> **演習課題**:
「The image size is (929, 559).」を含む行から「Open the Year」を含む行までを、両端の行も含めてそのまま書き写すこと。

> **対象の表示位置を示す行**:

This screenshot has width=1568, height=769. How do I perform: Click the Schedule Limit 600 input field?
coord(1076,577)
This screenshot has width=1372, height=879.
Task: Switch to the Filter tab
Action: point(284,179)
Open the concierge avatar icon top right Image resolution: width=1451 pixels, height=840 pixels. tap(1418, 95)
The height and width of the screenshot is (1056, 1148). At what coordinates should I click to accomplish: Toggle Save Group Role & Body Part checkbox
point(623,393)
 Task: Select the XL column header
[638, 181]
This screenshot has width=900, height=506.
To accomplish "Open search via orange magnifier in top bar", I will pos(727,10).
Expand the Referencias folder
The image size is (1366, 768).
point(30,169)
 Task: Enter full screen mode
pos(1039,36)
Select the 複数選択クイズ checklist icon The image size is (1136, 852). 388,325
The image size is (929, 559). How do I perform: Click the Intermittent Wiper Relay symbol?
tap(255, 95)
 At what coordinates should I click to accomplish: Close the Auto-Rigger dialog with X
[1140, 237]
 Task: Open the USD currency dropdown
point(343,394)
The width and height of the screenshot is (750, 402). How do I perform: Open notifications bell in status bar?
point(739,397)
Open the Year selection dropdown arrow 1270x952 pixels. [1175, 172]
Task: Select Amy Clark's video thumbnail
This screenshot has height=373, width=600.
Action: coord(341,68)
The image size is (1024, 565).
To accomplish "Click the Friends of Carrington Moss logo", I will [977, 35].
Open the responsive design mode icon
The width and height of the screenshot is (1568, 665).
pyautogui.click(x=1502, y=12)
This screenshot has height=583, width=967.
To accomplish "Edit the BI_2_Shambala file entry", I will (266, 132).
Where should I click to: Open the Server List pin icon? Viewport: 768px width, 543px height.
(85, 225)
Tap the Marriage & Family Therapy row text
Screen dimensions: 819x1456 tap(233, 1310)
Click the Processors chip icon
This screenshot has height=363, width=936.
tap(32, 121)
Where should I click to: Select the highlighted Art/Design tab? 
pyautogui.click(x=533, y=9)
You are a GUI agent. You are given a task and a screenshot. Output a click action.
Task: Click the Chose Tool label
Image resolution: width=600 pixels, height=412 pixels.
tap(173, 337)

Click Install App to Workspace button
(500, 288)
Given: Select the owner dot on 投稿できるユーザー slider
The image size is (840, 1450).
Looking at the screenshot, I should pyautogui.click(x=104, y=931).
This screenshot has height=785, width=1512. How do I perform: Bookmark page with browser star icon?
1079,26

> **完全な解答**:
The image size is (929, 559). How do I perform: Click the Intermittent Wiper Relay symbol?
tap(255, 95)
 At what coordinates should I click to accomplish: Close the Auto-Rigger dialog with X
[1140, 237]
 Task: Open the USD currency dropdown
point(343,394)
The width and height of the screenshot is (750, 402). How do I perform: Open notifications bell in status bar?
point(739,397)
Open the Year selection dropdown arrow 1270x952 pixels. [1175, 172]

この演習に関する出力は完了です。